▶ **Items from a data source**
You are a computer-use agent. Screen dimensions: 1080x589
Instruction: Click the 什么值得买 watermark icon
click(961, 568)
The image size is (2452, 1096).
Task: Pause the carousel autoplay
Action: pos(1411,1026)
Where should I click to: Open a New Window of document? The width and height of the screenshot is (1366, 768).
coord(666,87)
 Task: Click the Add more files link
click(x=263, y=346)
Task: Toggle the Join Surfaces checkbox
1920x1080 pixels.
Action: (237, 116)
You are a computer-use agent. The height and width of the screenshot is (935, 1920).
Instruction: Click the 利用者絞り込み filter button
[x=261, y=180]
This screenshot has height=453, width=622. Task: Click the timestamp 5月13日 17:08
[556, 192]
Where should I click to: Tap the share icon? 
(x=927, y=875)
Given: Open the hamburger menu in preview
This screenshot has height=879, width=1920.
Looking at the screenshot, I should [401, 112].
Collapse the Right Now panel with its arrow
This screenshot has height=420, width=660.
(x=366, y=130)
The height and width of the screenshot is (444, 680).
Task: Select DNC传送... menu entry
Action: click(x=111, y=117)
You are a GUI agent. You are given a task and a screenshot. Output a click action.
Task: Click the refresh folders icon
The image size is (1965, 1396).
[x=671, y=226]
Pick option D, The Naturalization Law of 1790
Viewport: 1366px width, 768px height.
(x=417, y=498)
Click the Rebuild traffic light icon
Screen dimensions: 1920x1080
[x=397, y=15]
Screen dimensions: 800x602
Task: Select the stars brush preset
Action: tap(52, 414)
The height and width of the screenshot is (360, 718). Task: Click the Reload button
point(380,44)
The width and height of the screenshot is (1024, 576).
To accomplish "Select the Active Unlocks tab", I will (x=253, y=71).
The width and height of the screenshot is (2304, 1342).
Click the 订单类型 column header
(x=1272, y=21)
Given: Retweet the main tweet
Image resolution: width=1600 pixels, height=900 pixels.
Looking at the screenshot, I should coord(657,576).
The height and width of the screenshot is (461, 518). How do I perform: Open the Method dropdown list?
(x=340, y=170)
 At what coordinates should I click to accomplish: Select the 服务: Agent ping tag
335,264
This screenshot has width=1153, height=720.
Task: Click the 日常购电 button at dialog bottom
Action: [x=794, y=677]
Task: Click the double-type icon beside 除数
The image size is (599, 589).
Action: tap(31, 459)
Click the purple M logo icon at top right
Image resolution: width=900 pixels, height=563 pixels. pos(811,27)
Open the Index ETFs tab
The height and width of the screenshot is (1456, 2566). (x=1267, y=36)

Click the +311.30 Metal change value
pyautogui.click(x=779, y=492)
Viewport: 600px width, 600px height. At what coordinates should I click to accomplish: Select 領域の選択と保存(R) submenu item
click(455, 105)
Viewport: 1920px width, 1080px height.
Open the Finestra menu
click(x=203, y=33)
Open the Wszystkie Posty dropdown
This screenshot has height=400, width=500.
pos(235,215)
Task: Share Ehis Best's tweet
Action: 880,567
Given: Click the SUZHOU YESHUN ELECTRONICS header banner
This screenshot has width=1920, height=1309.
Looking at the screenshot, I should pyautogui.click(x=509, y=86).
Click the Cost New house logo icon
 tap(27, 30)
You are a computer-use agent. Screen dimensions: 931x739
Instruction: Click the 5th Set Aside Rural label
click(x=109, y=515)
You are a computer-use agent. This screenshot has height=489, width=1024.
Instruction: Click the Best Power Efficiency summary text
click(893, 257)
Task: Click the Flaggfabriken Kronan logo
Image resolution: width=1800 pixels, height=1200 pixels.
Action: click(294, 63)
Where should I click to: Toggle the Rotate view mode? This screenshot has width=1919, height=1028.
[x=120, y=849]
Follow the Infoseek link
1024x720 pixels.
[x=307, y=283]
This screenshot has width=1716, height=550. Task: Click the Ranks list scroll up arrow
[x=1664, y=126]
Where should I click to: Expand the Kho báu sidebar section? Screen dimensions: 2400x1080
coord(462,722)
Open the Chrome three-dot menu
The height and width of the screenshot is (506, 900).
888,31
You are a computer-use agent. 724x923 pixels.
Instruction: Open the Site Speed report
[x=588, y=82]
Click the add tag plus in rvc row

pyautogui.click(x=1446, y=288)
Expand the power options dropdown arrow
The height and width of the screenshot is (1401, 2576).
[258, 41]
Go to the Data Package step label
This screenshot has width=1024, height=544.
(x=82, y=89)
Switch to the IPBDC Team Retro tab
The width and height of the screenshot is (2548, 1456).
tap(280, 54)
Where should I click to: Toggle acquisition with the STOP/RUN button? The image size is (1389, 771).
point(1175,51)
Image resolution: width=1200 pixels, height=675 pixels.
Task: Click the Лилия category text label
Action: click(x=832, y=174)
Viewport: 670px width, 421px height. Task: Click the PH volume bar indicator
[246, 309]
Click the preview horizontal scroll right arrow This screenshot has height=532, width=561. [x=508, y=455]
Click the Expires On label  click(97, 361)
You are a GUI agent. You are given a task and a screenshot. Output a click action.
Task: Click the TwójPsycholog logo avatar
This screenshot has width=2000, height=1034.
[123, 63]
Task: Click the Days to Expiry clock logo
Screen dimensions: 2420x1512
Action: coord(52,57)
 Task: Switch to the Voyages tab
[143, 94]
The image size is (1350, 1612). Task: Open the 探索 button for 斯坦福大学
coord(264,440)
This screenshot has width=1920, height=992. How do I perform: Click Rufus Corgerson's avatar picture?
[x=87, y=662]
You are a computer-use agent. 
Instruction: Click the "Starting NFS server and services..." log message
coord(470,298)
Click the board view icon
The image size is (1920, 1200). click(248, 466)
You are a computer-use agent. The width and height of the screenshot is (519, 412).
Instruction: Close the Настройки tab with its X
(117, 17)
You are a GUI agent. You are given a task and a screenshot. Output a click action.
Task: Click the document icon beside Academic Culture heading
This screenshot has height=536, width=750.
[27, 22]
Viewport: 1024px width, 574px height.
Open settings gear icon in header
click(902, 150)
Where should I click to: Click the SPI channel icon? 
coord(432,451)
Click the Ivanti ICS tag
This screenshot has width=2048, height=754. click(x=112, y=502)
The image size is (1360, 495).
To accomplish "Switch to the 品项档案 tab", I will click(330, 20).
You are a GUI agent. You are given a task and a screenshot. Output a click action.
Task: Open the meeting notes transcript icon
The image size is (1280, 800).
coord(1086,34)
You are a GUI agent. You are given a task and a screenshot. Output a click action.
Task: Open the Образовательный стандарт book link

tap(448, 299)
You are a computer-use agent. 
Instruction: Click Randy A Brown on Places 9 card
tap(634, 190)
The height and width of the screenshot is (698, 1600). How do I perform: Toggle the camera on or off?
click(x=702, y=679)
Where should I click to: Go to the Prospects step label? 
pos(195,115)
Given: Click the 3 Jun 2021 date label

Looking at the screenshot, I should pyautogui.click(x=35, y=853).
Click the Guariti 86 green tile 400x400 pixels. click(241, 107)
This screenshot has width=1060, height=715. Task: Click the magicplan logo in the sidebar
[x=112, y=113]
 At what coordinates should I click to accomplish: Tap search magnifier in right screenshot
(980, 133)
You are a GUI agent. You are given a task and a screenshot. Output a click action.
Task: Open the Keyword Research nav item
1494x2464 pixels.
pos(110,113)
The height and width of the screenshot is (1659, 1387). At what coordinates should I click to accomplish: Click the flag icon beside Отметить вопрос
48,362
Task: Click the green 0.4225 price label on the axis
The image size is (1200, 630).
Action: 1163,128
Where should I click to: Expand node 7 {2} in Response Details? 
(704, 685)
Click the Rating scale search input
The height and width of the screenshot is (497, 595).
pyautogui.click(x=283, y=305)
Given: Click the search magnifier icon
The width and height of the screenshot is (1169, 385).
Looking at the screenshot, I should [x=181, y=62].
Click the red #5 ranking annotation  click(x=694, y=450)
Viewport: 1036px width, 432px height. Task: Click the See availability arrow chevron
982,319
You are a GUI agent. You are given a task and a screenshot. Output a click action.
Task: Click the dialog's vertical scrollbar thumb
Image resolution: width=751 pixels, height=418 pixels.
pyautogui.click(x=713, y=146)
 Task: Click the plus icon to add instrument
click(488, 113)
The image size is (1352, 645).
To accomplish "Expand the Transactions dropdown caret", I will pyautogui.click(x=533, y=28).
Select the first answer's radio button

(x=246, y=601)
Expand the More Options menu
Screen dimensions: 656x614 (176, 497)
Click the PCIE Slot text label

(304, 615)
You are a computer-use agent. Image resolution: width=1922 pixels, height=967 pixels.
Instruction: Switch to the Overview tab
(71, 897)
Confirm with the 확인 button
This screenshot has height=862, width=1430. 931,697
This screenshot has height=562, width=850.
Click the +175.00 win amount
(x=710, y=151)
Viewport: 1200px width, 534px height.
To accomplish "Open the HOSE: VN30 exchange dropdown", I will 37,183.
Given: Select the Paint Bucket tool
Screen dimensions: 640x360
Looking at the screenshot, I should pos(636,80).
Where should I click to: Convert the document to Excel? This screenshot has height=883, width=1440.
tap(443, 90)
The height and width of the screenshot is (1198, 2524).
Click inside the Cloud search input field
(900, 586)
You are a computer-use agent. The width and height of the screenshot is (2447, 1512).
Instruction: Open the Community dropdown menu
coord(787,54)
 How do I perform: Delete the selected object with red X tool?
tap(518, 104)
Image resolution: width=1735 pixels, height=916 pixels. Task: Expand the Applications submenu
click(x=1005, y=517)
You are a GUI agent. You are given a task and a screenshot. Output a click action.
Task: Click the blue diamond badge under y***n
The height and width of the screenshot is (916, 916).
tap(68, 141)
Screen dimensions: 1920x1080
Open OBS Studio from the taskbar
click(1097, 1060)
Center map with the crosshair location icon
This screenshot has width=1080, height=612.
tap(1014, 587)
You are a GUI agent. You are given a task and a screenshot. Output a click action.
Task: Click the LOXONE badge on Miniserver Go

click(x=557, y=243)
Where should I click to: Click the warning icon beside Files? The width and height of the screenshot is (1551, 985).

▶ **Set task**
Output the rows between the lines holding "Expand the More Options menu" and "tap(518, 104)", inclusive, reproducing each one exactly.

▶ **Reply to the exercise**
Expand the More Options menu
Screen dimensions: 656x614 (176, 497)
Click the PCIE Slot text label

(304, 615)
You are a computer-use agent. Image resolution: width=1922 pixels, height=967 pixels.
Instruction: Switch to the Overview tab
(71, 897)
Confirm with the 확인 button
This screenshot has height=862, width=1430. 931,697
This screenshot has height=562, width=850.
Click the +175.00 win amount
(x=710, y=151)
Viewport: 1200px width, 534px height.
To accomplish "Open the HOSE: VN30 exchange dropdown", I will 37,183.
Given: Select the Paint Bucket tool
Screen dimensions: 640x360
Looking at the screenshot, I should pos(636,80).
Where should I click to: Convert the document to Excel? This screenshot has height=883, width=1440.
tap(443, 90)
The height and width of the screenshot is (1198, 2524).
Click inside the Cloud search input field
(900, 586)
You are a computer-use agent. The width and height of the screenshot is (2447, 1512).
Instruction: Open the Community dropdown menu
coord(787,54)
 How do I perform: Delete the selected object with red X tool?
tap(518, 104)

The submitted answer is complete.